■ **RECORDS FOR THE TASK**

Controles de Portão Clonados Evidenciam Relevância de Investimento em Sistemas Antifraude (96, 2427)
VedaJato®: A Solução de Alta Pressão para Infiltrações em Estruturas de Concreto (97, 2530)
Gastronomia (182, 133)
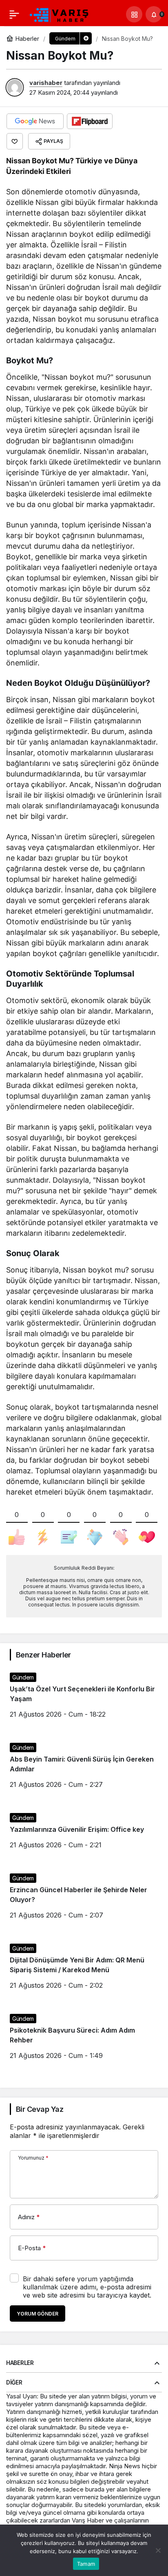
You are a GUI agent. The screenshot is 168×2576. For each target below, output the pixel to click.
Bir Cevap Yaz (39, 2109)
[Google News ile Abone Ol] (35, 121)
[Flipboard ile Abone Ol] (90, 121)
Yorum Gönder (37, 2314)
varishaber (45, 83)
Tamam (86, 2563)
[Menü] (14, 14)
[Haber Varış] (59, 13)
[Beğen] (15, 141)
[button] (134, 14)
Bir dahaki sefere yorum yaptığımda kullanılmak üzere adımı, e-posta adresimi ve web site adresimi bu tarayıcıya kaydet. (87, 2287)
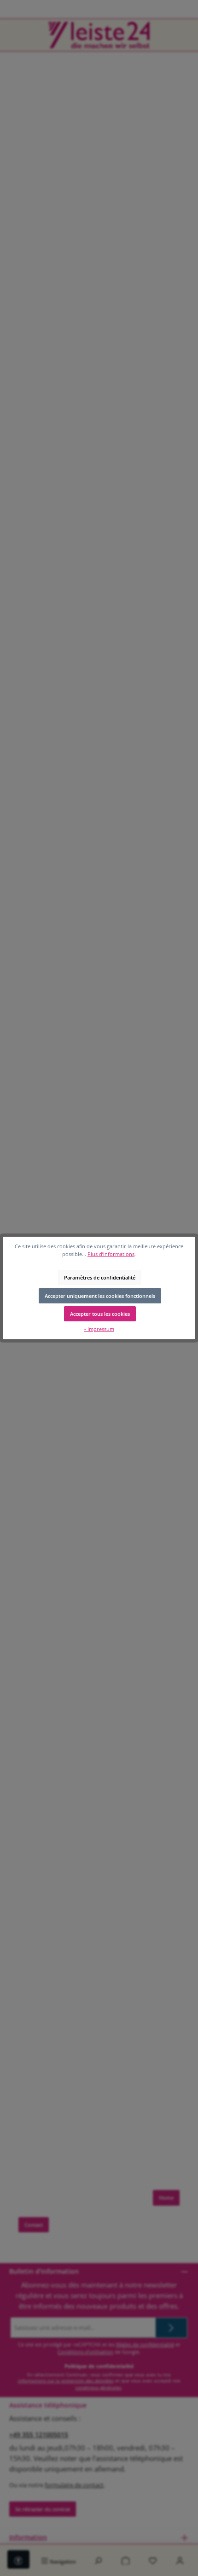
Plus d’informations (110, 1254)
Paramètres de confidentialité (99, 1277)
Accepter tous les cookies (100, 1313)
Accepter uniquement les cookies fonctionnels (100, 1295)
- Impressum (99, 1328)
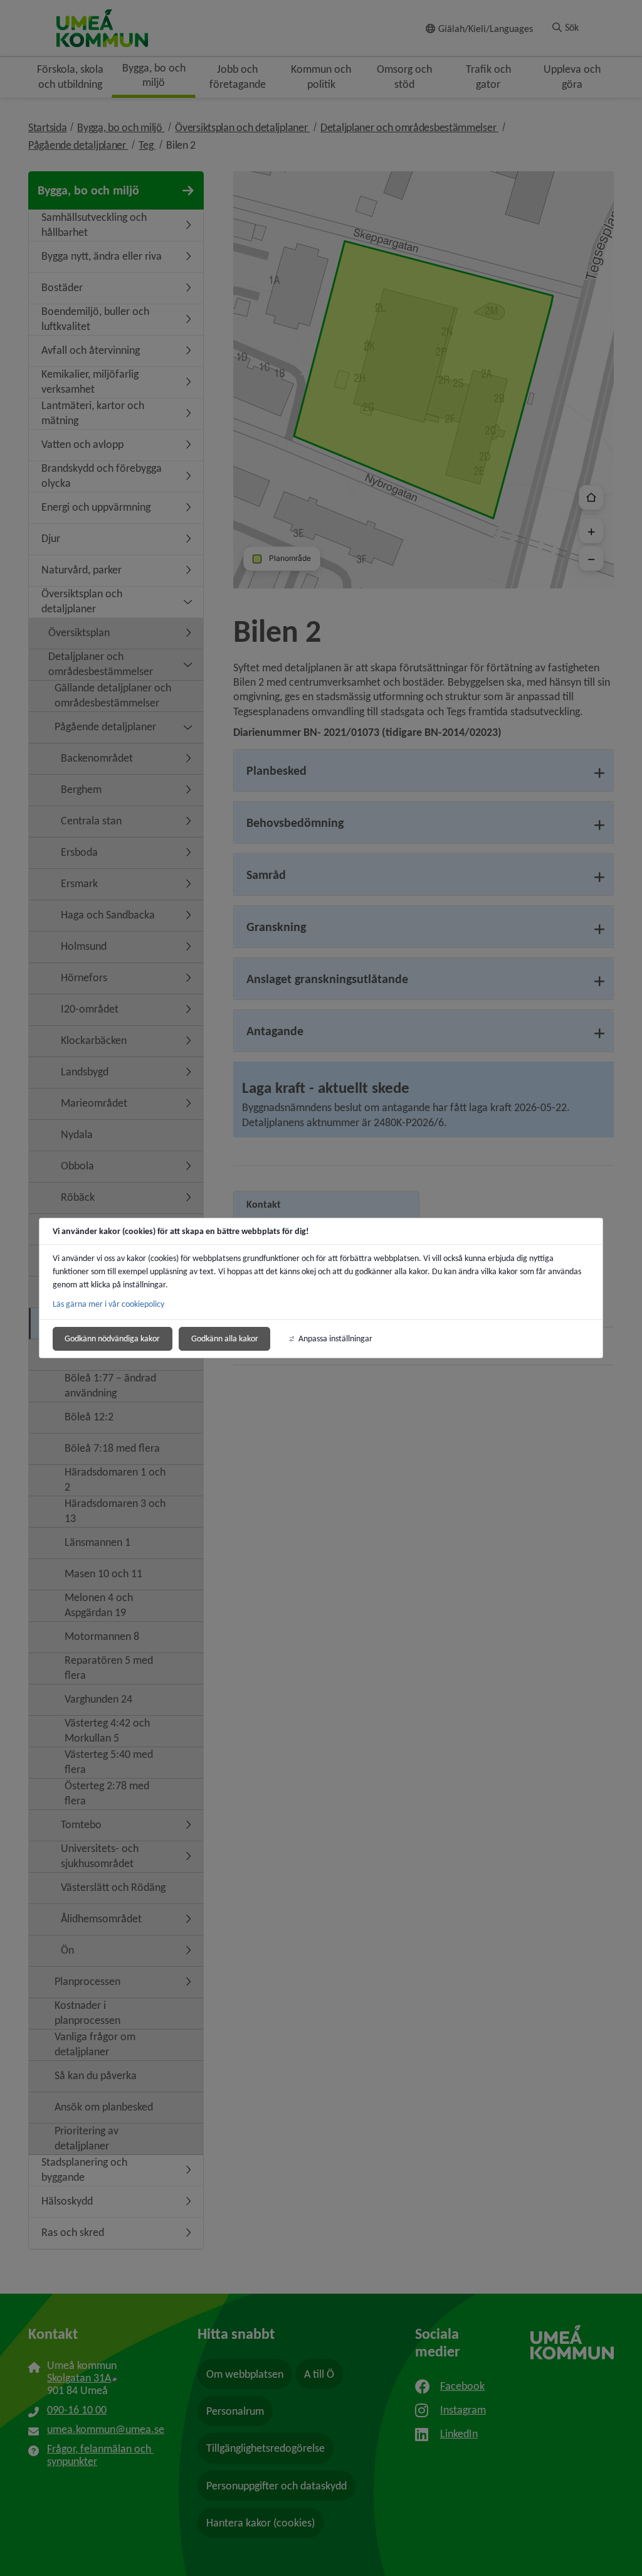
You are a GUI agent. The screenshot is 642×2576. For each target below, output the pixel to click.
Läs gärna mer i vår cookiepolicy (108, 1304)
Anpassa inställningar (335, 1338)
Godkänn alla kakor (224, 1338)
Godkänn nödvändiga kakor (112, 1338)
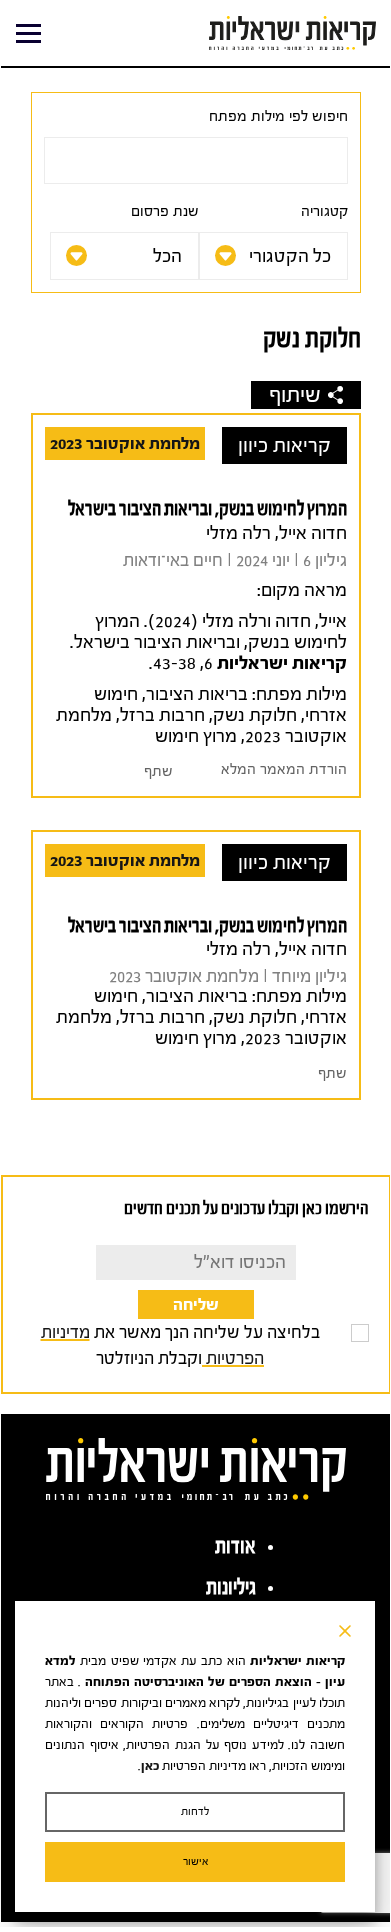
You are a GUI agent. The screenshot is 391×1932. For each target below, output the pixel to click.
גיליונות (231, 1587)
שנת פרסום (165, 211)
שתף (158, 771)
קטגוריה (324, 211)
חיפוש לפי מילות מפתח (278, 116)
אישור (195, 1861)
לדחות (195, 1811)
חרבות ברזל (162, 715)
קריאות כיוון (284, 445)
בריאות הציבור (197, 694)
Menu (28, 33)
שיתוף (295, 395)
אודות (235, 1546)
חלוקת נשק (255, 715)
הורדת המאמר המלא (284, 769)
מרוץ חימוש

■ **ASSIGNMENT**
If a line in the records above has the word "screenshot", copy it out.

■ **RESULT**
You are a GUI agent. The screenshot is 168×2576. For each target below, output the pixel to click.
You are a GUI agent. The screenshot is 642×2576. For each target below, output the pixel to click.
You are a GUI agent. The screenshot is 391×1932. For each target below, output the pixel to click.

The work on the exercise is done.